The simplest way of creating a new definition entry is to copy an existing connection entry and to alter the name of the entry (the first part of the properties) and then to replace the connection information with your own details.

All JNDI connection names are case sensitive, so inside the report you have to use the same spelling for the name as in this properties-file.

And last but not least: Defining your connection information in the JNDI system does not relieve you from providing suitable database drivers. You can install new drivers by copying the jar files (and if needed any native libraries) into the “lib/jndi” directory of the Pentaho Report Designer.

Defining a JDNI connection in the Pentaho Administration Console

For the Pentaho BI-Server, the Pentaho architects chose not to use the JDNI subsystem that ships with all J2EE application servers. Sadly on the application servers JNDI has a few implementation flaws:

  • Redefining a JNDI connection requires you to redeploy or restart the application. This is a nightmare for a mission critical server.
  • Each server system comes with its own way to define JNDI definitions. Each of these ways is inherently incompatible with any other vendor.
  • You are bound to the implementations provided by the server vendor. There is little hope to customize the database access for additional capabilities like security checks or multi-tenancy.

Before you can setup a connection, you have to install the correct JDBC driver into both the BI-Server and the Pentaho Administration Console. For that copy the jar files into the following directories:

  • Pentaho BI Server: pentaho/tomcat/webapps/pentaho/WEB-INF/lib
  • Pentaho Administration Console: administration-console/jdbc

To define the connection, start the Pentaho Administration Console. The console starts up on port 8099, and can be reached via the URL “http://localhost:8099/”. The user and password are “admin” and “password” (sadly not documented anywhere in the download). The console can only be run successfully if the BI-Server is up and running as well.

To define a datasource, activate the “Administration” mode on the left hand side of the window and switch to the “DataSources” tab. Hit the small white “+” to add a connection.

The Pentaho Administration Console is smart enough to detect all installed drivers.
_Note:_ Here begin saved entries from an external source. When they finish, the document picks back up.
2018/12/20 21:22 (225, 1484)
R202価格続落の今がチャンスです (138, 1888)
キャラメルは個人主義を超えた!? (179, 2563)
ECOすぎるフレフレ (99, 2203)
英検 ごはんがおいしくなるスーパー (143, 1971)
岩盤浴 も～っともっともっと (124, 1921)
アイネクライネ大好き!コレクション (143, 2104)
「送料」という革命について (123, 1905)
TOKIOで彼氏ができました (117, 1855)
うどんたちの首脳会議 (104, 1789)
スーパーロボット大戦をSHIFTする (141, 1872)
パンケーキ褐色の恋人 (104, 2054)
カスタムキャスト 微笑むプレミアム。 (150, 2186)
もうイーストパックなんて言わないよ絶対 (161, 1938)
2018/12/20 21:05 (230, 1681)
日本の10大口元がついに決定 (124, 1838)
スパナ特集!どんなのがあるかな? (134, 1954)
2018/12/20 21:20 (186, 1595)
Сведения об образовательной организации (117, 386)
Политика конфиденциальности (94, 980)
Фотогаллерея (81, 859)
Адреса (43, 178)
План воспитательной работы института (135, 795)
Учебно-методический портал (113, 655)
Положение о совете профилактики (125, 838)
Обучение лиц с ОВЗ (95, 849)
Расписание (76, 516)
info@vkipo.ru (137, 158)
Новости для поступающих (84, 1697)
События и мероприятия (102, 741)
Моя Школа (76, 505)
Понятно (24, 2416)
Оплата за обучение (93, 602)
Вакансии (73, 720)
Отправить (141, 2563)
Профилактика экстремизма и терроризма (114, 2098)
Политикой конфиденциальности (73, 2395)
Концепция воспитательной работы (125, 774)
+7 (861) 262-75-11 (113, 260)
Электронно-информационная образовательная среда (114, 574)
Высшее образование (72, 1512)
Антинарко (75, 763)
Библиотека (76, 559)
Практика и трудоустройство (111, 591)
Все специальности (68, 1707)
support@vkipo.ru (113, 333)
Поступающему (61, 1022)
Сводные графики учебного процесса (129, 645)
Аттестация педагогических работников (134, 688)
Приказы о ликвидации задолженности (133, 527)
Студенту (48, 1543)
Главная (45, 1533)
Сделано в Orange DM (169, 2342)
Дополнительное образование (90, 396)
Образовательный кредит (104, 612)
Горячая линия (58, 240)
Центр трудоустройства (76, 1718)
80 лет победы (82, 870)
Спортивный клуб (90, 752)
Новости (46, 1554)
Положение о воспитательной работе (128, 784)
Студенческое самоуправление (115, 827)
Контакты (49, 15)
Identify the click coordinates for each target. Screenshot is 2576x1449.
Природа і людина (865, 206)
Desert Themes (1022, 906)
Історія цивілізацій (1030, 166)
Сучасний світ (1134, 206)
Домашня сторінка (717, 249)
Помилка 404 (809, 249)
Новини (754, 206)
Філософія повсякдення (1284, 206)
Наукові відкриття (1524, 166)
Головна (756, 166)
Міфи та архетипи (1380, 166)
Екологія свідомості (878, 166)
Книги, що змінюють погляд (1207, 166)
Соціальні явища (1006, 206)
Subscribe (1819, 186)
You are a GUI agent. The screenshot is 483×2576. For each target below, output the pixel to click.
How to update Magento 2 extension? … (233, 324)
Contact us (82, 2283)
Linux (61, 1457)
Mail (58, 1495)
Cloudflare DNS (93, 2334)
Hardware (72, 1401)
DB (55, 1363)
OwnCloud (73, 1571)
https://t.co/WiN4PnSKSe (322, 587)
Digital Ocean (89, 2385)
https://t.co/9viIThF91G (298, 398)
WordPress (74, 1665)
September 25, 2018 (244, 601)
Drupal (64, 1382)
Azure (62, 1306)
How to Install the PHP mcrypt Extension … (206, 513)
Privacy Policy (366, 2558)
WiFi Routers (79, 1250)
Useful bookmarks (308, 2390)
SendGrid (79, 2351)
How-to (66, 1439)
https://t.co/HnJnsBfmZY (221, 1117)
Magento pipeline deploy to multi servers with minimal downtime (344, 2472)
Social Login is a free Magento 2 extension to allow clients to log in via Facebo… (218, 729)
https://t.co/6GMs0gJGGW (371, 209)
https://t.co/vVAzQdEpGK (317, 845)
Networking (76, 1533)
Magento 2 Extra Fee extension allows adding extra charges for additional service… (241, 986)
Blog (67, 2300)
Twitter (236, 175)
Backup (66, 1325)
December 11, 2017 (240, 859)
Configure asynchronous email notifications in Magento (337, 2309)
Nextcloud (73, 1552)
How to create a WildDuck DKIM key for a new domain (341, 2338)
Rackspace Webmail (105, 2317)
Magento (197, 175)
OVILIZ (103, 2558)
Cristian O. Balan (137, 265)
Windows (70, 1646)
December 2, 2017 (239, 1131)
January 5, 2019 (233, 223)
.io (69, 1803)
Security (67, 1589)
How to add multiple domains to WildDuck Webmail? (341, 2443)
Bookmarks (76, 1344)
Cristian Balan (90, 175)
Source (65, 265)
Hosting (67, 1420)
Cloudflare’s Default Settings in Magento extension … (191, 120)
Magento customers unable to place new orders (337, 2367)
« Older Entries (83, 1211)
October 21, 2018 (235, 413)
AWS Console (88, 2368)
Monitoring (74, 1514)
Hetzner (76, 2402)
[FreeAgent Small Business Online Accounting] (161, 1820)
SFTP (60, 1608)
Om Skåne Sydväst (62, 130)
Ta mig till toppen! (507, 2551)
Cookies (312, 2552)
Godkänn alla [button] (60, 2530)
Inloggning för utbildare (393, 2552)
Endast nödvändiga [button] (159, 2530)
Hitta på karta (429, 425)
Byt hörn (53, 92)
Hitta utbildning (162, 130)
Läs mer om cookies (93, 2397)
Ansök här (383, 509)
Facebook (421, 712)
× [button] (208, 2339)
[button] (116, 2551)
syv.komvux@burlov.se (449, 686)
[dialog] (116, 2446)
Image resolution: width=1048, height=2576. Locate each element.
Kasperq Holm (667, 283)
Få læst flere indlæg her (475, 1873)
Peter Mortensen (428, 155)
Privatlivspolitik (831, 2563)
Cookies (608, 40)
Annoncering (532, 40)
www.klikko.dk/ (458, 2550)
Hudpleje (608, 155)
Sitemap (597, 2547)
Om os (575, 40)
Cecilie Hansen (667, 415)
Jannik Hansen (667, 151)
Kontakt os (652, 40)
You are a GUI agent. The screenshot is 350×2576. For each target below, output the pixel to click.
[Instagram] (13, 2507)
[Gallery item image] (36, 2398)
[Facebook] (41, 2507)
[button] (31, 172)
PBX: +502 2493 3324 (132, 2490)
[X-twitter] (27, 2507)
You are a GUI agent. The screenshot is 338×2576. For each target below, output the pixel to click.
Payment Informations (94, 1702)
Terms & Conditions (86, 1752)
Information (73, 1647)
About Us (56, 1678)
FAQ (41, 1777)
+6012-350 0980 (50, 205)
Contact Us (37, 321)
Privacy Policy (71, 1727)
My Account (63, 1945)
If your driver is not listed here, you probably have forgotten to add it to the “lib” directories outlined above.

The data-source names you define here must match the datasource names defined for the Pentaho Report Designer. I also heavily recommend that you use the same type of database system for designing reports and for running them in production. SQL is a widely interpretable standard and therefore SQL written for one database is not necessarily compatible with the SQL dialect understood by the others.

Let me close with: Death to all hard-coded settings, long lives the host provided setting!